Laser
- Location: Ireland
- Launched: April 1996; 29 years ago
- Discontinued: 28 February 2014
- Technology: EMV and previously Magnetic stripe debit card;
- Operator: Laser Card Services Limited
- Currency: Euro (2002–2014) Irish pounds (1996–2002)
- Website: lasercard.ie at the Wayback Machine (archived 2012-02-08)

= Laser (debit card) =

Irish debit card scheme, 1996–2014

Laser was a debit card scheme in Ireland between 1996 and 2014. It was operated by Laser Card Services Limited, a non profit body owned by four leading financial institutions in Ireland and overseen since 2008 by the Oversight Unit of the Central Bank. The scheme was launched in April 1996, and in 2010, there were almost three million Laser cards in circulation.

195 million transactions worth almost €11.2 billion were carried out on those cards in 2009. From 2007, the financial institutions which had issued Laser cards began to replace them with Visa or MasterCard debit cards. Laser cards were withdrawn from the market on 28 February 2014.

==Use==
Laser was primarily an electronic point of sale debit card, but could also be used by telephone and internet, at ATMs and to pay regular bills by direct debit.

When purchasing goods or services with a Laser card up to €100 cashback could be given to cardholders and this value was simply added to the purchase price. Some retailers set a lower maximum cashback value, depending on what cash was available to them in the till or their own policy. Many Irish businesses that operate online accepted Laser cards prior to their discontinuation.
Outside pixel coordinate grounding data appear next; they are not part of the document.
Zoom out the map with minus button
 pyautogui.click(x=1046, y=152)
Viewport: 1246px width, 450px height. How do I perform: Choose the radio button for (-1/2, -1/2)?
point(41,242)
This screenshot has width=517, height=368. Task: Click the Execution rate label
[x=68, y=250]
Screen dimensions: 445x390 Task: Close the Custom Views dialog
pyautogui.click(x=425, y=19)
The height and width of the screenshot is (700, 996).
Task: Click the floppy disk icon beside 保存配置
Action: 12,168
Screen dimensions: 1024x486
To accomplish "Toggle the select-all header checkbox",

From 2005, some Laser card holders were provided with co branded Laser/Maestro cards; from 1 January 2008, all Laser cards were co branded. The co branded cards were chip and PIN cards with both Laser and Maestro functions. The Laser facility was for use in Ireland only whereas the Maestro facility was, in theory, used both domestically and internationally, but international Maestro payments were quite often rejected.
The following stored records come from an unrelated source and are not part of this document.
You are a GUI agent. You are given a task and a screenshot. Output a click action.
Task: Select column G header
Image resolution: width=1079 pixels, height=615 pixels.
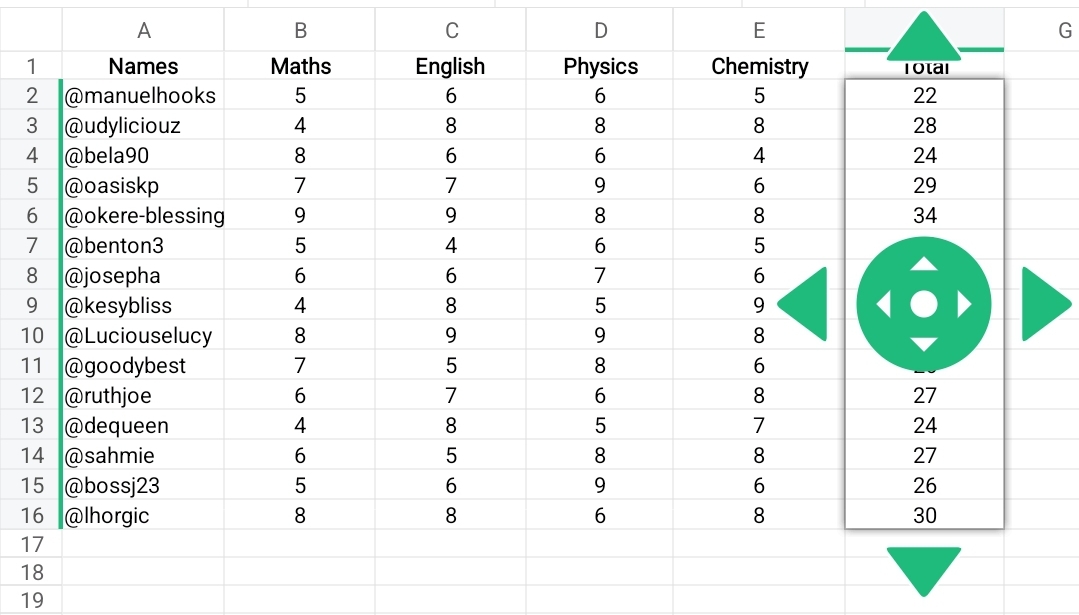(1064, 31)
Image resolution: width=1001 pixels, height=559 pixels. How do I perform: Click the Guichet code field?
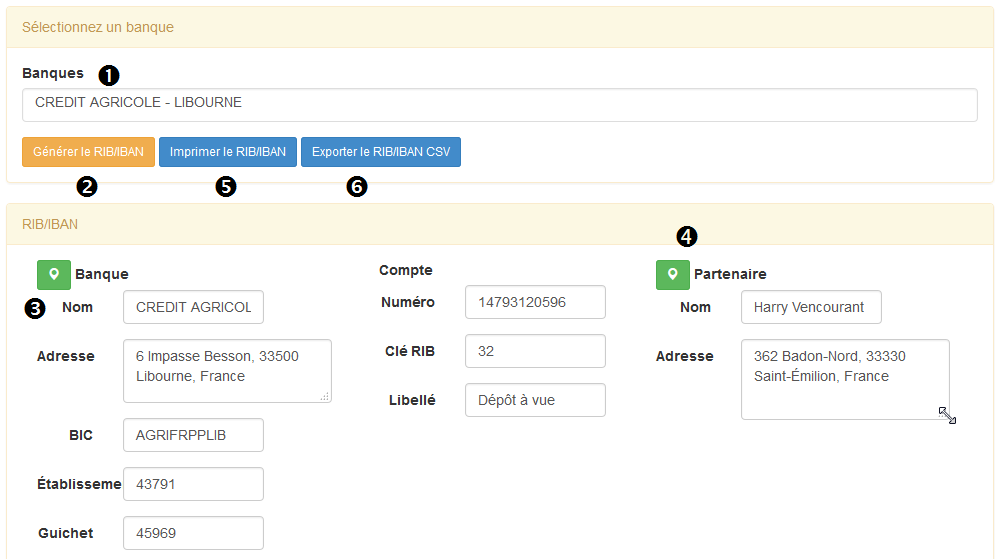click(x=193, y=533)
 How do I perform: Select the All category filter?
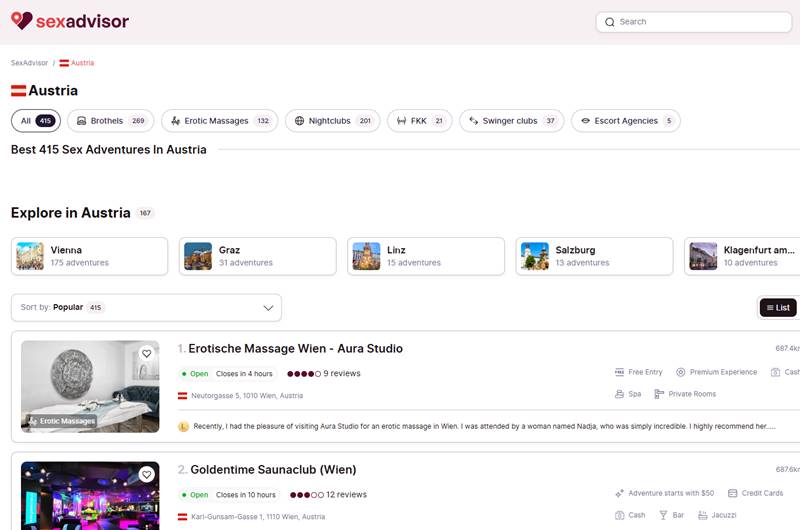[36, 121]
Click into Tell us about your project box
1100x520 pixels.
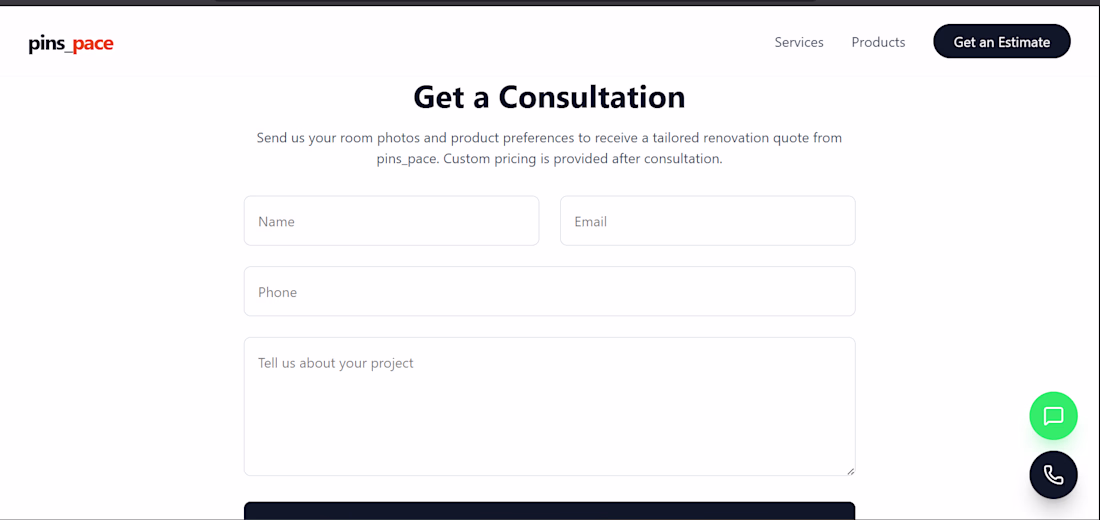[549, 406]
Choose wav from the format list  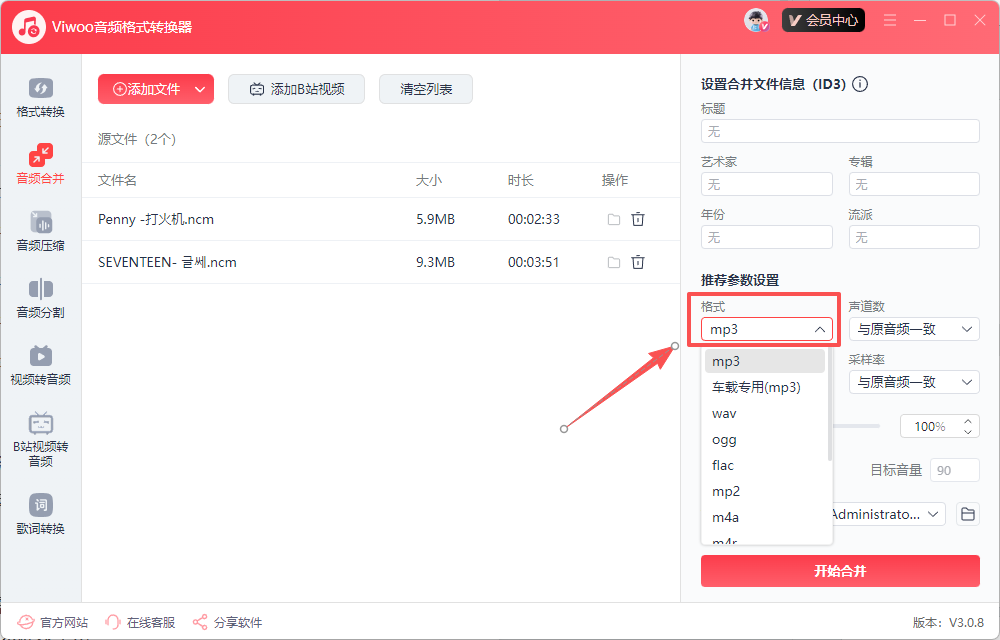(x=725, y=413)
The Maestro facility was not usable internationally online or by telephone. While it was possible for any bank in the Single Euro Payments Area, regardless of location, to join the Laser card scheme, no interest in joining the scheme was expressed by banks outside Ireland.

==Participating financial institutions==
In 2007, Halifax Ireland announced that it would be the first bank in Ireland to offer a Visa Debit card rather than the Laser debit card (Halifax was never a member of Laser Card Services Limited). In 2008, Ulster Bank dropped Laser, in favour of Visa Debit. Permanent TSB withdrew Laser cards and began to replace them with Visa Debit cards in September 2010.

In the end of October 2010, Bank of Ireland announced they were ceasing their involvement in the partnership in 2011.

On 9 February 2011, EBS Building Society said that it would issue MasterCard debit cards instead of Laser from the second half of 2011.

In July 2011, AIB announced that it would cease issuing Laser cards from 2011, leaving National Irish Bank as the final issuer in the Laser card system, leading to speculation that the scheme would close in 2012. It was reported that banks were turning away from Laser because of some difficulties encountered by consumers in making online purchases.

However, customers began to complain almost immediately about numerous difficulties caused by the premature withdrawal of Laser cards. Some retailers who were able to give cashback on Laser cards were unwilling or unable to do so on the replacement cards; Permanent TSB issued a second replacement Visa Debit card to its customers in April 2011 due to the initial replacement chip and some older terminals not being compatible (resulting in refusal of cashback).

Other retailers who had been charged a small flat-rate per-transaction fee for Laser transactions found that they were charged a percentage of the value of the transaction for the replacement cards. Organisations such as Betfair which did not charge customers for Laser card transactions began to charge these customers 1.5% commission on transactions using the replacement Visa Debit cards.

Merchant services companies did not advertise whether there were any differences in their charges for the two types of debit card. Some customers reported being charged foreign transaction fees on Visa Debit cards in Northern Ireland, which had not been charged on the old cards.

===Website and e-commerce system gateways===
Ogone, ICEPAY, WorldPay, Netbanx.com, Moneybookers.com, CreditCall, DataCash, Realex, TNS and SagePay provided Laser payment gateways.